■ **SUPPLIED PASSAGE**:
Privatisation: changing the ethos of health care delivery
15/03/2011 Comments Off on Privatisation: changing the ethos of health care delivery
RHM is about promoting sexual and reproductive health and rights globally, but sometimes it’s important to focus on what’s happening at home.
First, though, I need to acknowledge the heartbreaking devastation in Japan and say that this shouldn’t be seen as an isolated natural disaster. It (and the floods in Australia and the tsunami in Thailand before that, among others) is just the beginning of the global environmental disaster we are continually being warned about. If we don’t take heed soon, our children and grandchildren will inherit a far more frightening world to live in than we can imagine now.
And now, to the news in the UK, where a movement is growing both among health professionals and at the grassroots to stop passage of a Government bill that would dismantle and privatise our National Health Service in England. Today, at 11:45am, a special session of the British Medical Association voted “overwhelmingly” to call on the Government to withdraw the bill in its entirety. This is a major victory in an ongoing struggle to stop the privatisation of health care in the UK, which has been going on since 1992 under the last Conservative government, and which this bill would have finalised under the coalition Government in office since last May.

■ **THE DATA**:
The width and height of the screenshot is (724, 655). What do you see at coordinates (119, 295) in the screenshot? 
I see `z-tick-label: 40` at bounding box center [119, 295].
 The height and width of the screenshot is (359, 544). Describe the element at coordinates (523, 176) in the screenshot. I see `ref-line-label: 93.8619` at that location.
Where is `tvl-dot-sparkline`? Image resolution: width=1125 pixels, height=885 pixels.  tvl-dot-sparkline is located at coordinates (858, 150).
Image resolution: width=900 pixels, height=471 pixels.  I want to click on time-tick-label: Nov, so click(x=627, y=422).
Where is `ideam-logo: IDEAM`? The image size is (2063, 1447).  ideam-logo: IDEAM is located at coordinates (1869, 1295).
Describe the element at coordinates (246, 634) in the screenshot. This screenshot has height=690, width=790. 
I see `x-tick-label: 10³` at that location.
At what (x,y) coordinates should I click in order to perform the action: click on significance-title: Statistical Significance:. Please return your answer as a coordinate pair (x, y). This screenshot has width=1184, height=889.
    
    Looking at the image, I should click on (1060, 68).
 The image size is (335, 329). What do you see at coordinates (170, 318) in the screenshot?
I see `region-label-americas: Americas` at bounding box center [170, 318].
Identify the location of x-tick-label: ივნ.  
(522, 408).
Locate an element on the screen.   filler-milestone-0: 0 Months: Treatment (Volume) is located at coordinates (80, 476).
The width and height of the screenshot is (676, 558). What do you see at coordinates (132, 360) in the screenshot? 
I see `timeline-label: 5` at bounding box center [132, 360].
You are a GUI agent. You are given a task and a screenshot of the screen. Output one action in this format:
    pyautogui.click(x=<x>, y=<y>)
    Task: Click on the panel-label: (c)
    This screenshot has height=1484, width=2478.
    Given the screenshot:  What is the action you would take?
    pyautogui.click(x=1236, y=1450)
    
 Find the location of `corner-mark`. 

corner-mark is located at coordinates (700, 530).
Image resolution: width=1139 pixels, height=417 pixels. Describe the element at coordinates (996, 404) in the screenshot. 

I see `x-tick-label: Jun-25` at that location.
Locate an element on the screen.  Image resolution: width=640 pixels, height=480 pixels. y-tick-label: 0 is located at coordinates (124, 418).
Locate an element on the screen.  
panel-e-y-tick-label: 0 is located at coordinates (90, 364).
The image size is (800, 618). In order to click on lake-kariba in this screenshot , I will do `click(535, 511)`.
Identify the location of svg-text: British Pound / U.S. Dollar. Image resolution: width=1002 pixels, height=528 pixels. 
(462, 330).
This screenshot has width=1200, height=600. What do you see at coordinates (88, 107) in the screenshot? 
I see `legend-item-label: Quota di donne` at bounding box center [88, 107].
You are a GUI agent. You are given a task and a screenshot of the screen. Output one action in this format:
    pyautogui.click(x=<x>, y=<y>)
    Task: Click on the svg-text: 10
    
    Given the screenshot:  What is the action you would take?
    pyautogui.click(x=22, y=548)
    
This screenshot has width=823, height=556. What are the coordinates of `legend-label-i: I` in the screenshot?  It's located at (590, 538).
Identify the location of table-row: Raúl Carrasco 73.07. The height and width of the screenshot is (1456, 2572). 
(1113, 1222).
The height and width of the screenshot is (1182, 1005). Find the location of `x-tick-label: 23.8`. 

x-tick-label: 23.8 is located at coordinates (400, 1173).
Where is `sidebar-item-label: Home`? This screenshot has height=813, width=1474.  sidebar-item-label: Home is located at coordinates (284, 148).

■ **WORK TO BE COMPLETED**: Reproduce word for word the portion of the health care privatisation post above that opens with the words containing "And now, to" and closes with "since last May.".

■ **RESULT**:
And now, to the news in the UK, where a movement is growing both among health professionals and at the grassroots to stop passage of a Government bill that would dismantle and privatise our National Health Service in England. Today, at 11:45am, a special session of the British Medical Association voted “overwhelmingly” to call on the Government to withdraw the bill in its entirety. This is a major victory in an ongoing struggle to stop the privatisation of health care in the UK, which has been going on since 1992 under the last Conservative government, and which this bill would have finalised under the coalition Government in office since last May.